Given data section start
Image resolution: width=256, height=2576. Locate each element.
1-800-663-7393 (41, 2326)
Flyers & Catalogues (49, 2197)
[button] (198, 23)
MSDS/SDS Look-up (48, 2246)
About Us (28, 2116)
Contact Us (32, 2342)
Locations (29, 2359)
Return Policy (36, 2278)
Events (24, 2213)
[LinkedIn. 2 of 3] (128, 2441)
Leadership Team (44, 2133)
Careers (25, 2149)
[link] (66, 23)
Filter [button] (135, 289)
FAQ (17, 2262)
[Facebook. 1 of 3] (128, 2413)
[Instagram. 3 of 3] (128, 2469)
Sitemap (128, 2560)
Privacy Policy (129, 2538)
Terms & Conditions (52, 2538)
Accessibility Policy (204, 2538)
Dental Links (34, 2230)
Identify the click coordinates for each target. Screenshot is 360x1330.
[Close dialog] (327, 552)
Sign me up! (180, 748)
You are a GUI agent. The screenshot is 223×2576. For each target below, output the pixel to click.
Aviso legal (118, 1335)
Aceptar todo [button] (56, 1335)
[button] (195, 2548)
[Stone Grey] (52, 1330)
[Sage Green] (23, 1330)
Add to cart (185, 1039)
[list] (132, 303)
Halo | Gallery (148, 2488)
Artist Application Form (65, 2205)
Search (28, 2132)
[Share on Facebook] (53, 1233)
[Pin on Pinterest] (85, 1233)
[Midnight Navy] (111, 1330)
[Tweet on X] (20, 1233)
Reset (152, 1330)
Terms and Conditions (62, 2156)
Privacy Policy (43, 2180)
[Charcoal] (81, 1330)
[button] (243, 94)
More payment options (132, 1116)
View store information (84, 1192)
Given data section end
Given data section start
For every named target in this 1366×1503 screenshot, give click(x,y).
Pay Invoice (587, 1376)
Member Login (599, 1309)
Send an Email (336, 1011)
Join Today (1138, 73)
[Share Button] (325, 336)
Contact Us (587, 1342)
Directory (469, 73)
Given data section end
> **Required action**
Using the entries above, give again exactly the lines from the line holding "Image resolution: width=256, height=2576." through the line holding "Careers (25, 2149)". Include both end lines and nothing else.

> **Solution for this problem**
Image resolution: width=256, height=2576. Locate each element.
1-800-663-7393 (41, 2326)
Flyers & Catalogues (49, 2197)
[button] (198, 23)
MSDS/SDS Look-up (48, 2246)
About Us (28, 2116)
Contact Us (32, 2342)
Locations (29, 2359)
Return Policy (36, 2278)
Events (24, 2213)
[LinkedIn. 2 of 3] (128, 2441)
Leadership Team (44, 2133)
Careers (25, 2149)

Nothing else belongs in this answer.